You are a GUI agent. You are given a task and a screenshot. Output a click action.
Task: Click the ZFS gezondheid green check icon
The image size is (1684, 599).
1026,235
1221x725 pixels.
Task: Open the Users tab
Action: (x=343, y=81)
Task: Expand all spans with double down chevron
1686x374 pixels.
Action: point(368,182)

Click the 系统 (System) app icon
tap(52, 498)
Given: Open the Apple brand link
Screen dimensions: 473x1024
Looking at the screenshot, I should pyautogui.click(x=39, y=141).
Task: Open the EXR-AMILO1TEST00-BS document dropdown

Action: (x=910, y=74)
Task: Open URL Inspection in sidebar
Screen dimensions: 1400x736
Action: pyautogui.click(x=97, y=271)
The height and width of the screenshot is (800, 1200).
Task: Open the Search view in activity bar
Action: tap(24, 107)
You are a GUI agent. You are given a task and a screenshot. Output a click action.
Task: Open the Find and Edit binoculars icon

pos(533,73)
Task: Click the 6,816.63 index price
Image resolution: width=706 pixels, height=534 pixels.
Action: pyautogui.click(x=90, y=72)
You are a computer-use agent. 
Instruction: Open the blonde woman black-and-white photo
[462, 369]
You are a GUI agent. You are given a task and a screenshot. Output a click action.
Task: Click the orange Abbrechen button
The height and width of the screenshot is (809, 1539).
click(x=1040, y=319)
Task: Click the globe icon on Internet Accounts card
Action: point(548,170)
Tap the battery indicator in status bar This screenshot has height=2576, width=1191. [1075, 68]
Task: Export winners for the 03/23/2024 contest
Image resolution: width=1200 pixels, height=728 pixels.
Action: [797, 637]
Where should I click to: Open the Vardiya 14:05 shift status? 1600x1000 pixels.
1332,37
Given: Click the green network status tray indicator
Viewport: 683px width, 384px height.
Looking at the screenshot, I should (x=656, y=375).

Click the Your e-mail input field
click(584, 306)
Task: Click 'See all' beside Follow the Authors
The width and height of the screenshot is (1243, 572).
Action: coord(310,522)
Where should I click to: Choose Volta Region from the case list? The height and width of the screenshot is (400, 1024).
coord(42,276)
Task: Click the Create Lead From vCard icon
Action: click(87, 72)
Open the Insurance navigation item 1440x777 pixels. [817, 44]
────────────────
WORK TO BE COMPLETED: Using the material above, output each line exactly as it appears.

RESPONSE BELOW:
You are a GUI agent. You are given a task and a screenshot. Output a click action.
Task: Click the ZFS gezondheid green check icon
The image size is (1684, 599).
1026,235
1221x725 pixels.
Task: Open the Users tab
Action: (x=343, y=81)
Task: Expand all spans with double down chevron
1686x374 pixels.
Action: point(368,182)

Click the 系统 (System) app icon
tap(52, 498)
Given: Open the Apple brand link
Screen dimensions: 473x1024
Looking at the screenshot, I should pyautogui.click(x=39, y=141).
Task: Open the EXR-AMILO1TEST00-BS document dropdown

Action: (x=910, y=74)
Task: Open URL Inspection in sidebar
Screen dimensions: 1400x736
Action: pyautogui.click(x=97, y=271)
The height and width of the screenshot is (800, 1200).
Task: Open the Search view in activity bar
Action: tap(24, 107)
You are a GUI agent. You are given a task and a screenshot. Output a click action.
Task: Open the Find and Edit binoculars icon

pos(533,73)
Task: Click the 6,816.63 index price
Image resolution: width=706 pixels, height=534 pixels.
Action: pyautogui.click(x=90, y=72)
You are a computer-use agent. 
Instruction: Open the blonde woman black-and-white photo
[462, 369]
You are a GUI agent. You are given a task and a screenshot. Output a click action.
Task: Click the orange Abbrechen button
The height and width of the screenshot is (809, 1539).
click(x=1040, y=319)
Task: Click the globe icon on Internet Accounts card
Action: point(548,170)
Tap the battery indicator in status bar This screenshot has height=2576, width=1191. [1075, 68]
Task: Export winners for the 03/23/2024 contest
Image resolution: width=1200 pixels, height=728 pixels.
Action: [797, 637]
Where should I click to: Open the Vardiya 14:05 shift status? 1600x1000 pixels.
1332,37
Given: Click the green network status tray indicator
Viewport: 683px width, 384px height.
Looking at the screenshot, I should (x=656, y=375).

Click the Your e-mail input field
click(584, 306)
Task: Click 'See all' beside Follow the Authors
The width and height of the screenshot is (1243, 572).
Action: coord(310,522)
Where should I click to: Choose Volta Region from the case list? The height and width of the screenshot is (400, 1024).
coord(42,276)
Task: Click the Create Lead From vCard icon
Action: click(87, 72)
Open the Insurance navigation item 1440x777 pixels. [817, 44]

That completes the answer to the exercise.